• Written exercise
In all of the lines that follow, substitute "interface agent" for every occurrence of "GUI agent" and leave the rest untouched.

• Record excerpts
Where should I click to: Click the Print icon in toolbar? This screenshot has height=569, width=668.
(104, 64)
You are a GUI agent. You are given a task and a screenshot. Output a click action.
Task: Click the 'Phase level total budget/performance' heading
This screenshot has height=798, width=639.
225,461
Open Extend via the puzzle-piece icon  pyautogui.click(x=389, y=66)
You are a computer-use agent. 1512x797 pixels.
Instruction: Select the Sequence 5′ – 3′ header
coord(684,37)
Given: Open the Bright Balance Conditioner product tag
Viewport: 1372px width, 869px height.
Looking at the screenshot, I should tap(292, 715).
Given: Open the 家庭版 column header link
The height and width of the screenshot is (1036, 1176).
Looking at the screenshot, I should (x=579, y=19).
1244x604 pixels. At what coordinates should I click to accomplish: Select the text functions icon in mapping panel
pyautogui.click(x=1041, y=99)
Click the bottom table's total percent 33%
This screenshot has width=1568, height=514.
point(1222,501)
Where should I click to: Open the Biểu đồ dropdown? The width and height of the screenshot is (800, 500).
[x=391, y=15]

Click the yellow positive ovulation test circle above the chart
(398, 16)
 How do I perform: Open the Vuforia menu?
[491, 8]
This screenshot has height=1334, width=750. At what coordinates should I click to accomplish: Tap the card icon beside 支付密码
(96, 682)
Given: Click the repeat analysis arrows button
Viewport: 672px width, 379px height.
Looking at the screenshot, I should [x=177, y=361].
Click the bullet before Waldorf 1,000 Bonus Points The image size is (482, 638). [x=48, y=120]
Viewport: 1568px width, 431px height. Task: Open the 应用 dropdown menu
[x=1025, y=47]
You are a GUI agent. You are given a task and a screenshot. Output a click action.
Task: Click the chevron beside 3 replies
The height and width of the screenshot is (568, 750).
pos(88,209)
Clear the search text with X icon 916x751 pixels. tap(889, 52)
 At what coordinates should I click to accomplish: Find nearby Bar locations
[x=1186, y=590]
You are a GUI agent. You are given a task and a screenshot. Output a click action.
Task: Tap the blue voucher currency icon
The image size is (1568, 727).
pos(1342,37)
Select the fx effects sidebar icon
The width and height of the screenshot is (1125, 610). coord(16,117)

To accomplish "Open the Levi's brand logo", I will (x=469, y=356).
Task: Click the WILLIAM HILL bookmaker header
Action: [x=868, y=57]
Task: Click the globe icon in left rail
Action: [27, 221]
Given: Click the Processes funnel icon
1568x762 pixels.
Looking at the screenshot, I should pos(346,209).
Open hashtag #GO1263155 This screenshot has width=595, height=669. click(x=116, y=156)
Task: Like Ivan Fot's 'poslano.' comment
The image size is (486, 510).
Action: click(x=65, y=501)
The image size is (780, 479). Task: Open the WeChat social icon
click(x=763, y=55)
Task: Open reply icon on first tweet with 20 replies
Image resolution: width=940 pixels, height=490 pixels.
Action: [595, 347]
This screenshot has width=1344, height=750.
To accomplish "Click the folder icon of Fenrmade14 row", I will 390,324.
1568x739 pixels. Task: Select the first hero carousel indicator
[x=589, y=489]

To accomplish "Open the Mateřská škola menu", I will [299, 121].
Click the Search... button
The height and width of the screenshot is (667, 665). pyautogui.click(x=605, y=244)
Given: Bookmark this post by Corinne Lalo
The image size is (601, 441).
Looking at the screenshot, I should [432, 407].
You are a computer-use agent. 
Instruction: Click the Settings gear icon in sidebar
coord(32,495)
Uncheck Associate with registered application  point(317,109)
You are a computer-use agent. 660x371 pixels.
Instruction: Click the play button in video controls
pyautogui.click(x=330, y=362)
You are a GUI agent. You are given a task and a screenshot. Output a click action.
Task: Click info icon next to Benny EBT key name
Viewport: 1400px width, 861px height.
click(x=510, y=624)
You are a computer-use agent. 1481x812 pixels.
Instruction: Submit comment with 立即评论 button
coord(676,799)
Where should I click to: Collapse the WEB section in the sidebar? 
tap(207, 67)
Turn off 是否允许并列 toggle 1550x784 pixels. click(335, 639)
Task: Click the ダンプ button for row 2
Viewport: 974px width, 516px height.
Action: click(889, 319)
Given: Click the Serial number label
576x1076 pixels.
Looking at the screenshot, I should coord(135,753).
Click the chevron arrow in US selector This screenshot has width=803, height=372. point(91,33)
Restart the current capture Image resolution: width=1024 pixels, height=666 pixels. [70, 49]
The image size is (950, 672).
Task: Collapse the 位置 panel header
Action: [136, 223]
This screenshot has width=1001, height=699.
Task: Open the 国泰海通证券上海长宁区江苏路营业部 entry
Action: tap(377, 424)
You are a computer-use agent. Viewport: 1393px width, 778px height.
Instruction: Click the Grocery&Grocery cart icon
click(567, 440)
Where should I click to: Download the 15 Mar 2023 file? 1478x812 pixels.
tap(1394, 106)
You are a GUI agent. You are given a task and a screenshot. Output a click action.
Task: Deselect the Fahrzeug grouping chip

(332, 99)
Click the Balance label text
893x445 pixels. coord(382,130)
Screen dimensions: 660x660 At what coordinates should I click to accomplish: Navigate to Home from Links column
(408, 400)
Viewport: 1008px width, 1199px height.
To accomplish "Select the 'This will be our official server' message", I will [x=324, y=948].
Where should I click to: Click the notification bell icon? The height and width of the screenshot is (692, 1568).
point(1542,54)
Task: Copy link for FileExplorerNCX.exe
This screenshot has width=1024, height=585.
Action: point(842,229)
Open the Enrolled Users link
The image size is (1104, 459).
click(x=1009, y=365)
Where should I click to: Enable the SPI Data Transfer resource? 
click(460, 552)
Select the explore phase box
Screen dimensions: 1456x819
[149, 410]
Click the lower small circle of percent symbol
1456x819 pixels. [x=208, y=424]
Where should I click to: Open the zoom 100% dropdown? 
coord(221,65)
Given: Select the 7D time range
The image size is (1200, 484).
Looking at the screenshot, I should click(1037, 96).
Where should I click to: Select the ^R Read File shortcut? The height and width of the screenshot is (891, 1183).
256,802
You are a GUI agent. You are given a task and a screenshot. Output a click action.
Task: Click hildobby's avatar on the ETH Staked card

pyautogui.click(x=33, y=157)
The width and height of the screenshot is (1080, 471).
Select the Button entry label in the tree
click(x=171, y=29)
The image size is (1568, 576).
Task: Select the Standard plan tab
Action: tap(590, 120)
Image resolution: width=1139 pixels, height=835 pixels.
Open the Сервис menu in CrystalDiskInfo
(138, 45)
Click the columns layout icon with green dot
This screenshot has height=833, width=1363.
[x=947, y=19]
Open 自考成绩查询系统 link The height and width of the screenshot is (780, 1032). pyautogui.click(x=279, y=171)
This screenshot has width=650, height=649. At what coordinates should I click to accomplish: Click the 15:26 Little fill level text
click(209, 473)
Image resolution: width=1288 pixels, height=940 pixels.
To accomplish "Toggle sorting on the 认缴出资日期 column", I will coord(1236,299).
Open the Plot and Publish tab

• Task output
Where should I click to: Click the Print icon in toolbar? This screenshot has height=569, width=668.
(104, 64)
You are a interface agent. You are given a task and a screenshot. Output a click action.
Task: Click the 'Phase level total budget/performance' heading
This screenshot has height=798, width=639.
225,461
Open Extend via the puzzle-piece icon  pyautogui.click(x=389, y=66)
You are a computer-use agent. 1512x797 pixels.
Instruction: Select the Sequence 5′ – 3′ header
coord(684,37)
Given: Open the Bright Balance Conditioner product tag
Viewport: 1372px width, 869px height.
Looking at the screenshot, I should tap(292, 715).
Given: Open the 家庭版 column header link
The height and width of the screenshot is (1036, 1176).
Looking at the screenshot, I should (x=579, y=19).
1244x604 pixels. At what coordinates should I click to accomplish: Select the text functions icon in mapping panel
pyautogui.click(x=1041, y=99)
Click the bottom table's total percent 33%
This screenshot has width=1568, height=514.
point(1222,501)
Where should I click to: Open the Biểu đồ dropdown? The width and height of the screenshot is (800, 500).
[x=391, y=15]

Click the yellow positive ovulation test circle above the chart
(398, 16)
 How do I perform: Open the Vuforia menu?
[491, 8]
This screenshot has height=1334, width=750. At what coordinates should I click to accomplish: Tap the card icon beside 支付密码
(96, 682)
Given: Click the repeat analysis arrows button
Viewport: 672px width, 379px height.
Looking at the screenshot, I should [x=177, y=361].
Click the bullet before Waldorf 1,000 Bonus Points The image size is (482, 638). [x=48, y=120]
Viewport: 1568px width, 431px height. Task: Open the 应用 dropdown menu
[x=1025, y=47]
You are a interface agent. You are given a task and a screenshot. Output a click action.
Task: Click the chevron beside 3 replies
The height and width of the screenshot is (568, 750).
pos(88,209)
Clear the search text with X icon 916x751 pixels. tap(889, 52)
 At what coordinates should I click to accomplish: Find nearby Bar locations
[x=1186, y=590]
You are a interface agent. You are given a task and a screenshot. Output a click action.
Task: Tap the blue voucher currency icon
The image size is (1568, 727).
pos(1342,37)
Select the fx effects sidebar icon
The width and height of the screenshot is (1125, 610). coord(16,117)

To accomplish "Open the Levi's brand logo", I will (x=469, y=356).
Task: Click the WILLIAM HILL bookmaker header
Action: [x=868, y=57]
Task: Click the globe icon in left rail
Action: [27, 221]
Given: Click the Processes funnel icon
1568x762 pixels.
Looking at the screenshot, I should pos(346,209).
Open hashtag #GO1263155 This screenshot has width=595, height=669. click(x=116, y=156)
Task: Like Ivan Fot's 'poslano.' comment
The image size is (486, 510).
Action: click(x=65, y=501)
The image size is (780, 479). Task: Open the WeChat social icon
click(x=763, y=55)
Task: Open reply icon on first tweet with 20 replies
Image resolution: width=940 pixels, height=490 pixels.
Action: [595, 347]
This screenshot has width=1344, height=750.
To accomplish "Click the folder icon of Fenrmade14 row", I will 390,324.
1568x739 pixels. Task: Select the first hero carousel indicator
[x=589, y=489]

To accomplish "Open the Mateřská škola menu", I will [299, 121].
Click the Search... button
The height and width of the screenshot is (667, 665). pyautogui.click(x=605, y=244)
Given: Bookmark this post by Corinne Lalo
The image size is (601, 441).
Looking at the screenshot, I should [432, 407].
You are a computer-use agent. 
Instruction: Click the Settings gear icon in sidebar
coord(32,495)
Uncheck Associate with registered application  point(317,109)
You are a computer-use agent. 660x371 pixels.
Instruction: Click the play button in video controls
pyautogui.click(x=330, y=362)
You are a interface agent. You are given a task and a screenshot. Output a click action.
Task: Click info icon next to Benny EBT key name
Viewport: 1400px width, 861px height.
click(x=510, y=624)
You are a computer-use agent. 1481x812 pixels.
Instruction: Submit comment with 立即评论 button
coord(676,799)
Where should I click to: Collapse the WEB section in the sidebar? 
tap(207, 67)
Turn off 是否允许并列 toggle 1550x784 pixels. click(335, 639)
Task: Click the ダンプ button for row 2
Viewport: 974px width, 516px height.
Action: click(889, 319)
Given: Click the Serial number label
576x1076 pixels.
Looking at the screenshot, I should coord(135,753).
Click the chevron arrow in US selector This screenshot has width=803, height=372. point(91,33)
Restart the current capture Image resolution: width=1024 pixels, height=666 pixels. [70, 49]
The image size is (950, 672).
Task: Collapse the 位置 panel header
Action: [136, 223]
This screenshot has width=1001, height=699.
Task: Open the 国泰海通证券上海长宁区江苏路营业部 entry
Action: tap(377, 424)
You are a computer-use agent. Viewport: 1393px width, 778px height.
Instruction: Click the Grocery&Grocery cart icon
click(567, 440)
Where should I click to: Download the 15 Mar 2023 file? 1478x812 pixels.
tap(1394, 106)
You are a interface agent. You are given a task and a screenshot. Output a click action.
Task: Deselect the Fahrzeug grouping chip

(332, 99)
Click the Balance label text
893x445 pixels. coord(382,130)
Screen dimensions: 660x660 At what coordinates should I click to accomplish: Navigate to Home from Links column
(408, 400)
Viewport: 1008px width, 1199px height.
To accomplish "Select the 'This will be our official server' message", I will [x=324, y=948].
Where should I click to: Click the notification bell icon? The height and width of the screenshot is (692, 1568).
point(1542,54)
Task: Copy link for FileExplorerNCX.exe
This screenshot has width=1024, height=585.
Action: point(842,229)
Open the Enrolled Users link
The image size is (1104, 459).
click(x=1009, y=365)
Where should I click to: Enable the SPI Data Transfer resource? 
click(460, 552)
Select the explore phase box
Screen dimensions: 1456x819
[149, 410]
Click the lower small circle of percent symbol
1456x819 pixels. [x=208, y=424]
Where should I click to: Open the zoom 100% dropdown? 
coord(221,65)
Given: Select the 7D time range
The image size is (1200, 484).
Looking at the screenshot, I should click(1037, 96).
Where should I click to: Select the ^R Read File shortcut? The height and width of the screenshot is (891, 1183).
256,802
You are a interface agent. You are given a task and a screenshot. Output a click action.
Task: Click hildobby's avatar on the ETH Staked card

pyautogui.click(x=33, y=157)
The width and height of the screenshot is (1080, 471).
Select the Button entry label in the tree
click(x=171, y=29)
The image size is (1568, 576).
Task: Select the Standard plan tab
Action: tap(590, 120)
Image resolution: width=1139 pixels, height=835 pixels.
Open the Сервис menu in CrystalDiskInfo
(138, 45)
Click the columns layout icon with green dot
This screenshot has height=833, width=1363.
[x=947, y=19]
Open 自考成绩查询系统 link The height and width of the screenshot is (780, 1032). pyautogui.click(x=279, y=171)
This screenshot has width=650, height=649. At what coordinates should I click to accomplish: Click the 15:26 Little fill level text
click(209, 473)
Image resolution: width=1288 pixels, height=940 pixels.
To accomplish "Toggle sorting on the 认缴出资日期 column", I will coord(1236,299).
Open the Plot and Publish tab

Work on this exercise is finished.